Summary These preliminary data on OIT are encouraging. Additional studies must answer multiple questions including optimal dose, ideal duration of oral/sublingual immunotherapy, degree of protection, efficacy for different ages, severity and type of food allergy responsive to treatment and need for patient protection during home administration. Until these questions are answered in rigorous multicenter randomized and placebo-controlled trials, OIT remains an experimental approach with not sufficiently well established risk-to-benefit ratio.
Introduction
Food allergy prevalence is increasing worldwide. In the US, the Centers for Disease Control (CDC) reported an increase by 18% in the past two decades. The prevalence of peanut allergy doubled in the recent years and now reaches 1–2% in young children in the US, UK, Canada, and Australia. In parallel, food-induced anaphylaxis is also increasing. Currently the only treatment for food allergy is strict dietary avoidance and thus therapies for food allergy are urgently needed. The promising therapies under investigation are both allergen-specific and nonspecific. Not surprisingly, these therapies focus on the foods most frequently inducing severe anaphylactic reactions (peanut, tree nuts, shellfish) and the most common food allergens such as cow's milk and egg. Nonspecific therapies for food-induced anaphylaxis include monoclonal anti-IgE antibody, which increased the threshold dose for peanut in peanut-allergic individuals and Chinese herbal medications, which prevented peanut anaphylaxis in an animal model, for which human studies are ongoing. Allergen-specific therapies include oral, sublingual, and cutaneous immunotherapy (desensitization), mutated recombinant proteins, which are deficient in their IgE-binding activity, co-administered with heat-killed Escherichia coli to generate maximum immune response. Table 1 summarizes the therapies other than OIT that are being currently investigated in the human trials.

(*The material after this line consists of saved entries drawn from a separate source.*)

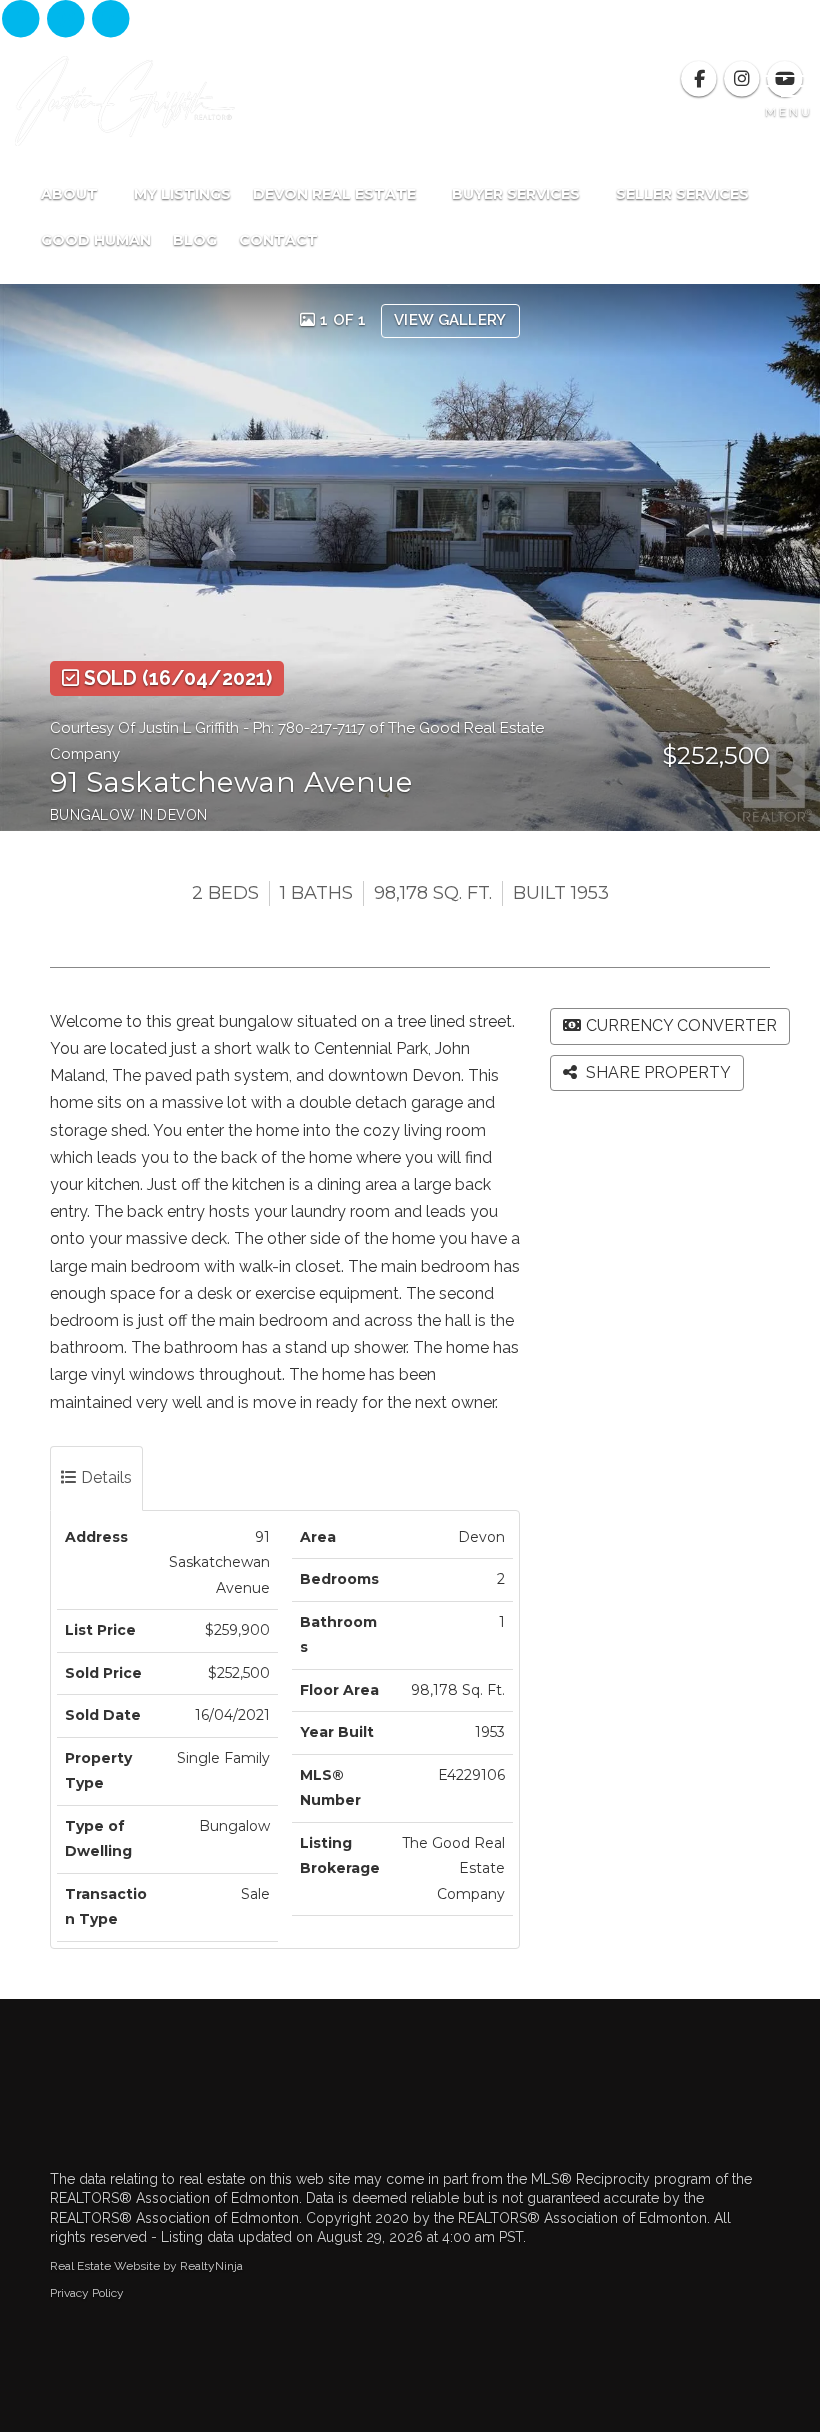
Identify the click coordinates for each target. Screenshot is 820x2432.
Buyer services (518, 194)
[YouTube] (111, 20)
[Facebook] (22, 20)
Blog (195, 240)
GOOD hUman (96, 240)
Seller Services (684, 194)
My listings (182, 194)
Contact (278, 240)
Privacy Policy (87, 2293)
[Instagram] (67, 20)
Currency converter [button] (681, 1025)
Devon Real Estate (336, 194)
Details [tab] (104, 1477)
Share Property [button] (656, 1072)
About (71, 194)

An approach that attracts a significant interest of the public and media as well as scientific community, is the food oral immunotherapy (OIT). A successful OIT was first reported in the early 20 century in a boy with severe anaphylactic allergy to egg. At present, OIT to food is a subject of many ongoing studies. As food allergy most likely results from the failure of development or the breakdown of normal oral tolerance (such as following a gastrointestinal infection or sensitization to the cross-reactive allergen via inhalation), the oral route of administration takes advantage of the cells and immune pathways involved in the induction of oral tolerance. Animal studies suggest that the high-dose feeding of an antigen results in the state of nonresponsiveness due to anergy or deletion of antigen-specific T lymphocytes, whereas continuous low-dose ingestion may induce protective suppressive responses from regulatory T cells. In contrast, intermittent feedings or nonoral exposures (e.g. cutaneous or inhalational) may induce IgE sensitization and allergic symptom upon food ingestion.